GHANA: High fuel and food prices are threatening millions with poverty and the world needs to find more flexible and effective ways of delivering aid to fight this “double jeopardy”, the World Bank president said on Thursday.

Robert Zoellick told a conference that channelling aid through the national budgets of recipient nations, supporting their capacity to handle it and promoting a dynamic private sector were all ways of improving development assistance.

“It’s common sense that we have to make aid work better,” Zoellick said, speaking at a High Level Forum on Aid Effectiveness being held in Accra, Ghana, and attended by development experts, ministers and senior officials.
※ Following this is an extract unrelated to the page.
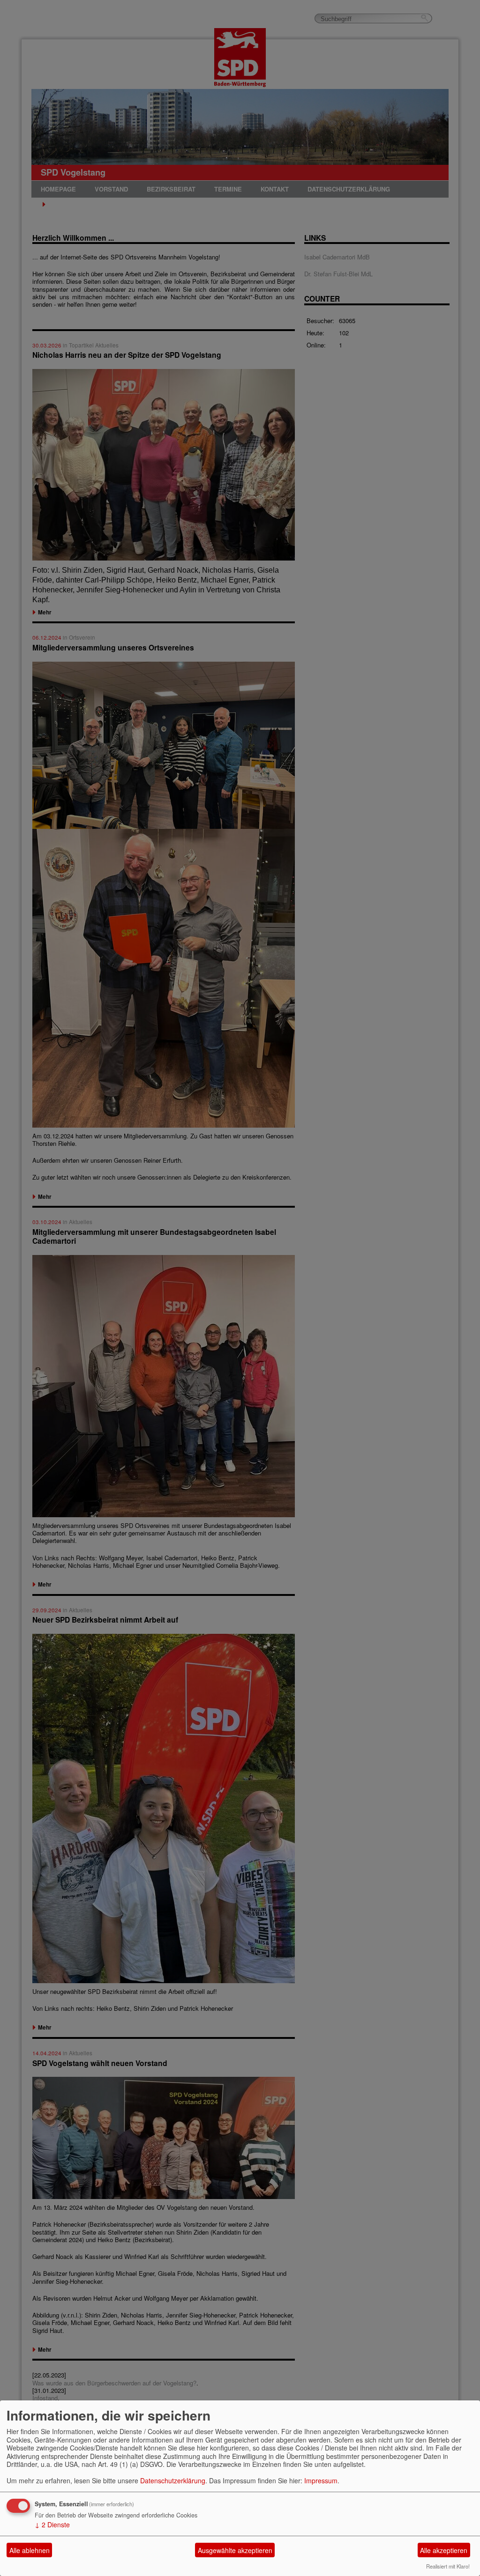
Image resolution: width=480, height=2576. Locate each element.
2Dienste (52, 2524)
The World Bank chief said sharp increases in global food and fuel prices had complicated efforts to reduce poverty.

“It is double jeopardy (that) fuel and food prices could push a 100 million people back to poverty, thereby reversing the efforts of we the people in this room,” Zoellick said.

He called for the lifting of export bans on food imposed by some countries, saying this was hampering the WFP’s ability to obtain food quickly to respond to humanitarian needs.

Critics say the effectiveness of more than $100 billion of international aid that is channelled to the developing world each year is often undermined and obstructed by bureaucratic bottlenecks, delays, overlapping and political interests.

Concerns about corruption and the squandering of aid, especially in weak states in Africa, have also triggered debate about how much donor governments should try to maintain control and oversight over their aid programmes.

Recipient countries insist the aid must follow their own development strategies.

The Ghana aid meeting ended on Thursday with the adoption of an Accra Agenda for Action spelling out ways in which delivery of international aid can be made more effective.

In his speech, Zoellick backed the idea of most development aid being channelled through national budgets of receiving countries.

It was critical that governments receiving assistance took a “driving seat” in shaping development projects, he said.